Nouvelles de nulle part

En marchant, la photographie saisit les paradoxes de la métropolisation

Frédérique Mocquet Geoffroy Mathieu | 14 janvier 2025

Introduction

Geoffroy Mathieu et Bertrand Stofleth ont une longue expérience de ce qu’on appelle les « observatoires photographiques du paysage » (OPP). Celle-ci les a conduits à vouloir en réinventer les codes, à l’époque où émergeait l’idée d’un sentier de grande randonnée autour de la métropole marseillaise (GR2013). Grâce à la collaboration d’artistes, marcheur·euses, habitant·es et chercheur·euses, ceux-ci se sont employés à photographier les « paysages usagés » de la métropole depuis 100 points de vue du sentier, tous les ans pendant dix ans (2012–2022). Accompagné d’analyses multidisciplinaires, le résultat de ce travail a fait l’objet d’une exposition au Centre photographique Marseille à l’hiver 2023–2024 et d’un livre édité chez Building Books. Nous avons demandé à Geoffroy Mathieu et à Frédérique Mocquet, laquelle a coordonné les contributions des textes dans le livre, de nous préciser les enjeux de cet ambitieux projet.

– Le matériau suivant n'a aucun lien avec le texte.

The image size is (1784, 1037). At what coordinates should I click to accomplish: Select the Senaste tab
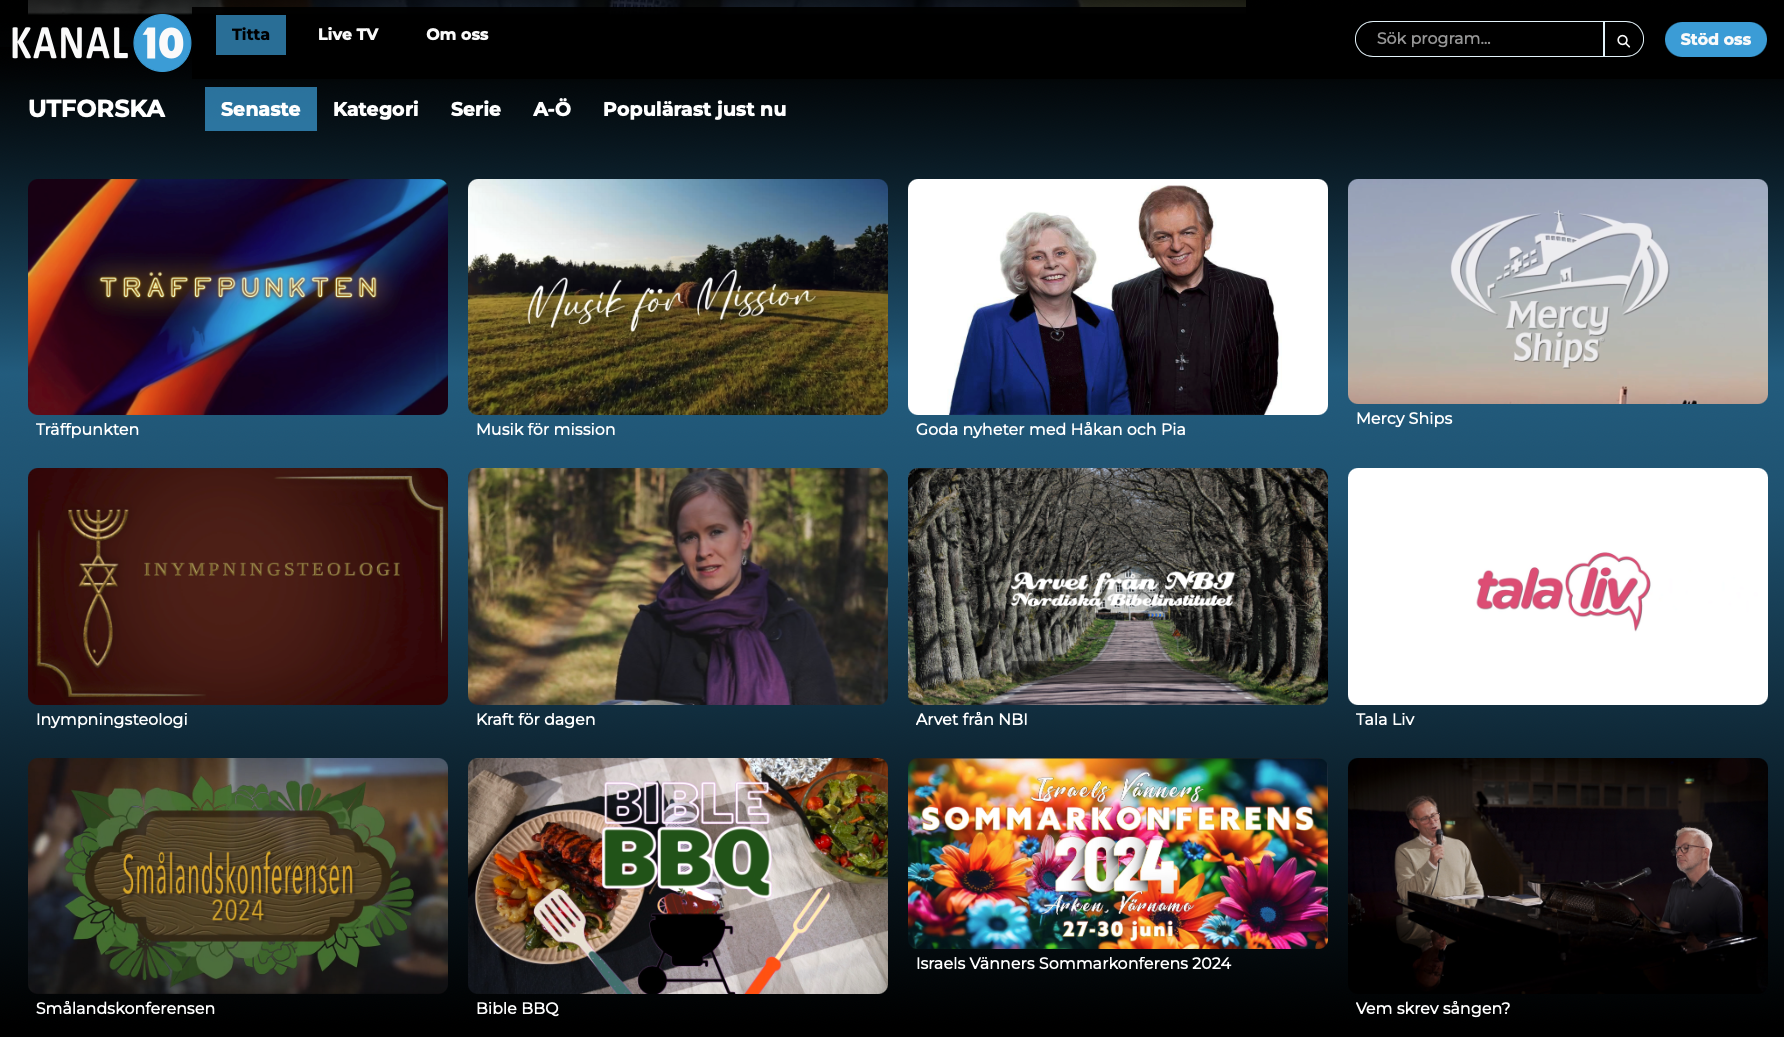(260, 109)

Sarah Ador | Quels sont les objectifs d’un observatoire photographique du paysage « ordinaire » ? Comment votre expérience de ce protocole vous a-t-elle permis d’identifier ses biais et angles morts ?

Frédérique Mocquet | Un « OPP » est un protocole d’observation fondé sur la photographie. Il s’agit de produire un corpus d’images représentatif des paysages d’un territoire donné, destiné à être reconduit à intervalles réguliers, pour proposer un suivi de l’évolution de lieux et de situations types. Le protocole est à la croisée de plusieurs besoins et objectifs car il s’agit à la fois de produire une archive visuelle pour faire mémoire et pour accompagner des analyses, d’une part de l’évolution des paysages et d’autre part des effets de diverses politiques de gestion (agriculture, biodiversité, urbanisme, tourisme, etc.), et de proposer des supports de médiations auprès de différents publics (élus, habitants). L’idée est très riche. Elle naît dans une période de dynamique intellectuelle, politique mais aussi artistique autour de la notion de paysage dans les années 1980–1990. On pense bien sûr à la commande photographique de la DATAR (1983–1989), qui fait référence pour les instigateurs de cette méthode. Membres de la mission du Paysage du ministère, Caroline Mollie et Jean Cabanel se sont dit que la photographie de paysage, à la fois document et œuvre, était un moyen idéal pour penser l’espace d’un point de vue qualitatif et pour prendre en compte les perceptions et représentations collectives, après une période d’aménagement à la française très planificateur et fonctionnaliste.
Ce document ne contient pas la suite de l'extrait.